Batman:  Arkham City

Much like Portal 2 being more of the same of Portal 1, Arkham City had been described as more of the same of Asylum but, again bigger and 'better' which...just isn't very appealing to me.  I didn't dislike Arkham Asylum, but when I beat it I was very much done with it.  I had done the bulk of the side stuff already, so when the game dumped me back into it after the final boss fight, I could only walk around for a little bit before I shrugged and moved on.  I can't tell what it is, but Arkham Asylum was just one of those games that, while I was playing it, it was awesome and I couldn't get enough until I was finished, and then when I was finished, I just couldn't be bothered to have anything more to do with it, as I said.  It wasn't like the combat wasn't great - it was.  It wasn't like the characters, the acting weren't wonderful and nostalgic - they were.  It just was not a game made with replayability in mind to me, which is a bit rough considering one of the two(?) trophies I had left was to play the game through again on hard.

Like the rest of them, I'll play Arkham City one day.  That day is just undetermined and very much in the future.

And finally one last game that wasn't my game of the year and I'm going to give it its own section.

Don't Hate Me, Chance

Dark Souls

I assure you there is a very, very simple reason for why I didn't play Dark Souls this year, nor will I for a while yet:  I haven't played Demon's Souls yet.  I know I was talking about starting that up months ago, going so far as to even plan out my character far in advance, but I just haven't gotten around to it.  Other games take priority over one that's going to stab me repeatedly in the throat while I am learning its ways, I'm afraid, and me being weird as I am, I can't let myself play the sequel before the original even if they have nothing to do with one another.  It's just not a thing I can do, and I would suggest that I suffer for that as others might suggest as well.  While I am assured that Dark Souls is a very good game, I have only been able to muster a wary eye towards it, wanting to know of its ways, yet not wanting to be spoiled on too much of it.  I want just that right amount of preparedness for when I step into its world that I might learn the hard knocks without suffering the easy ones as well.
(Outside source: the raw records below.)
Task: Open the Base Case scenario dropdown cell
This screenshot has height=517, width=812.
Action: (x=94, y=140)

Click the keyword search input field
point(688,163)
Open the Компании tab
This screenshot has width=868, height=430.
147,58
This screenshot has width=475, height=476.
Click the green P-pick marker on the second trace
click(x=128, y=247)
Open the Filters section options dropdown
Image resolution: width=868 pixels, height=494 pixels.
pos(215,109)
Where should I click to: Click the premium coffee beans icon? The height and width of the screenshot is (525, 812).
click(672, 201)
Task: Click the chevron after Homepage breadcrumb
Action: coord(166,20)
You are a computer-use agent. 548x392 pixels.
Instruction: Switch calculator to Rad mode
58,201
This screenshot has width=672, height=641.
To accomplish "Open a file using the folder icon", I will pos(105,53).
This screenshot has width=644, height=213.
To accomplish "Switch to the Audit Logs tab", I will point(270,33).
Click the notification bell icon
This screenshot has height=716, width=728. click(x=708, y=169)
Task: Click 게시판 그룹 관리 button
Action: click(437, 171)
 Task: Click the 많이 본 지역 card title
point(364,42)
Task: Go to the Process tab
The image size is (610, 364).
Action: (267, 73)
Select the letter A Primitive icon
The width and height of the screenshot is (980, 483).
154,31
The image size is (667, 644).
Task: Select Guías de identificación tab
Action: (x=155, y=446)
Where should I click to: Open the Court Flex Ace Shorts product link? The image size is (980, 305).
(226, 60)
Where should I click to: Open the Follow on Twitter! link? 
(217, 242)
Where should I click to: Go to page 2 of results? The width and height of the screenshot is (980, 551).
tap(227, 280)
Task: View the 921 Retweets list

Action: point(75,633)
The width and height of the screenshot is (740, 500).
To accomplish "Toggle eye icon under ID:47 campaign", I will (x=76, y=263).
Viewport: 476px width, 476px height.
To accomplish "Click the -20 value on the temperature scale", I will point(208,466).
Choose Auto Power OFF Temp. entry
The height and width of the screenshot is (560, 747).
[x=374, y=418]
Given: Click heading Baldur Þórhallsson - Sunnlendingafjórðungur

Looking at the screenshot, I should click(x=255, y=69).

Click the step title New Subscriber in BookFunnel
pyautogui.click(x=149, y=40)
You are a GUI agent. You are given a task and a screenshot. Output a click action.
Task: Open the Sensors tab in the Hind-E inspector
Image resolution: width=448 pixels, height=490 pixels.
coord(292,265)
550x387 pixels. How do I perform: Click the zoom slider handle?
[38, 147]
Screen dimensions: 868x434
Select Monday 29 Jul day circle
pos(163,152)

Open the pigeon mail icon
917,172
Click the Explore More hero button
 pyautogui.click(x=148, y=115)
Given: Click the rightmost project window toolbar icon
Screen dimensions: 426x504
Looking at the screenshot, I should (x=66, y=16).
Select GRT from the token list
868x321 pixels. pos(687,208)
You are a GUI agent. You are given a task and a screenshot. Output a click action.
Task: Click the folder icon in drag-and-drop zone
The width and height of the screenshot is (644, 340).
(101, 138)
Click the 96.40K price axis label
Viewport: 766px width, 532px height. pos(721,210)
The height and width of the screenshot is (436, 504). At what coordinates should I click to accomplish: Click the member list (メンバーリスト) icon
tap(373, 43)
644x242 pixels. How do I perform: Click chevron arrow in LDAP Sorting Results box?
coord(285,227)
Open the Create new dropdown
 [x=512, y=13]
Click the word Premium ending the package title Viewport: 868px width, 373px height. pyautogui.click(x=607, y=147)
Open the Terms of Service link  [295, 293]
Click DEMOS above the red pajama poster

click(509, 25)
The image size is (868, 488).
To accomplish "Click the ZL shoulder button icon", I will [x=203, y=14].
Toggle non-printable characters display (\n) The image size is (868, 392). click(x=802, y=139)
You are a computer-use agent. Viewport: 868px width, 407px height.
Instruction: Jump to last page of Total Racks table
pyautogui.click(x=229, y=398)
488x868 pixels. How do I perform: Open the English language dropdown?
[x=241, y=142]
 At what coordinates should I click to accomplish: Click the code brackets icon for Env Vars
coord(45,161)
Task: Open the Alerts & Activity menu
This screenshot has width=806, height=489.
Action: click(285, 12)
While there's a few other games that could make this list, these are pretty much the note-worthy games here.  There's really no ill will towards any of them, just not any particularly high level of excitement, either.  And if we know one thing about me it's that that's what I crave:  games that excite me.  Whether it be for the concept alone (Lollipop Chainsaw) or the promise of something I already like, but refined (Like, every sequel this past year that I played), I have to feel something for the game before I want to exchange currency to hold it in my hands.  It'll be a dark day indeed if I lose that feeling, but I really, really doubt that day will ever come, which is something to be quite thankful for.